● **Dataset content**:
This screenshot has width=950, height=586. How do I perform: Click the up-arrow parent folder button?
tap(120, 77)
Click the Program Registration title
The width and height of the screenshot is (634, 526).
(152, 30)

● **Action item**:
Transcribe all of the material exactly as it was written.

● **Written solution**:
This screenshot has width=950, height=586. How do I perform: Click the up-arrow parent folder button?
tap(120, 77)
Click the Program Registration title
The width and height of the screenshot is (634, 526).
(152, 30)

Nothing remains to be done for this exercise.